Question

Prove that the line 5x+12y=9 touches the hyperbola \[{{x}^{2}}-9{{y}^{2}}=9\] and find its point of contact.

Answer 1

Hint: To find that whether a curve or a line touches another line or curve, we follow the following procedure:-
1. We first make the coefficient of any one variable in any of the equations as 1.
2. Then we substitute this variable in the other curve’s or line’s equation.
3. This makes the entire equation in a single variable only.
4. Then we can solve for that variable and get the value of that variable.
5. Finally, we can put the value of the known variable in any of the equations and then get the point of contact as well because we have both the coordinates.

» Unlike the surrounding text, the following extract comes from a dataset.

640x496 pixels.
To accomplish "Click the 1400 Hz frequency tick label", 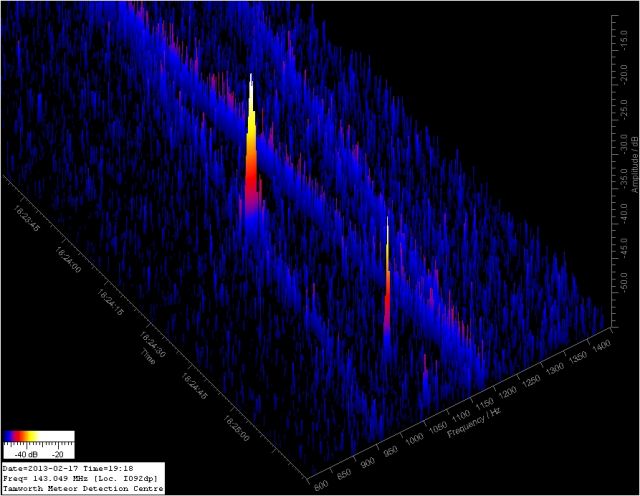I will click(x=601, y=345).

Complete Step-by-step answer:
As mentioned in the question, we have to find the point of contact of the given line and the given hyperbola and for that we would follow the procedure as mentioned in the hint which is as follows
\[\begin{align}
  & 5x+12y=9 \\
 & x=\dfrac{9-12y}{5} \\
\end{align}\]
 Now, we put this value in the equation of the hyperbola as follows

\[\begin{align}
  & {{x}^{2}}-9{{y}^{2}}=9 \\
 & \Rightarrow {{\left( \dfrac{9-12y}{5} \right)}^{2}}-9{{y}^{2}}=9 \\
 & \Rightarrow {{\left( 9-12y \right)}^{2}}-25\times 9{{y}^{2}}=9\times 25 \\
 & \Rightarrow 81+144{{y}^{2}}-216y-225{{y}^{2}}=225 \\
 & \Rightarrow -81{{y}^{2}}-216y-144=0 \\
 & \Rightarrow -9{{y}^{2}}-24y-16=0 \\
 & \Rightarrow 9{{y}^{2}}+24y+16=0 \\
\end{align}\]
On solving this quadratic equation, we get

\[\begin{align}
  & y=\dfrac{-24\pm \sqrt{{{24}^{2}}-4\cdot 9\cdot 16}}{2\cdot 9} \\
 & y=\dfrac{-24\pm \sqrt{576-576}}{18} \\
 & y=\dfrac{-24}{18} \\
 & y=-\dfrac{4}{3} \\
\end{align}\]
Now, putting this value in the equation of the line, we get
\[\begin{align}
  & x=\dfrac{9-12\times \dfrac{-4}{3}}{5} \\
 & x=\dfrac{25}{5} \\
 & x=5 \\
\end{align}\]
Hence, the line touches the hyperbola at
\[(x,y)=\left( 5,\dfrac{-4}{3} \right)\]

Note: The students can make an error if they don’t know the procedure to find the point of contact or intersection points as then they won’t be able to get to the correct value.
Another important thing is that if more than one point of contact appears, then this means that the two curves are intersecting and the points that we will get would be those points only which are the points of intersection.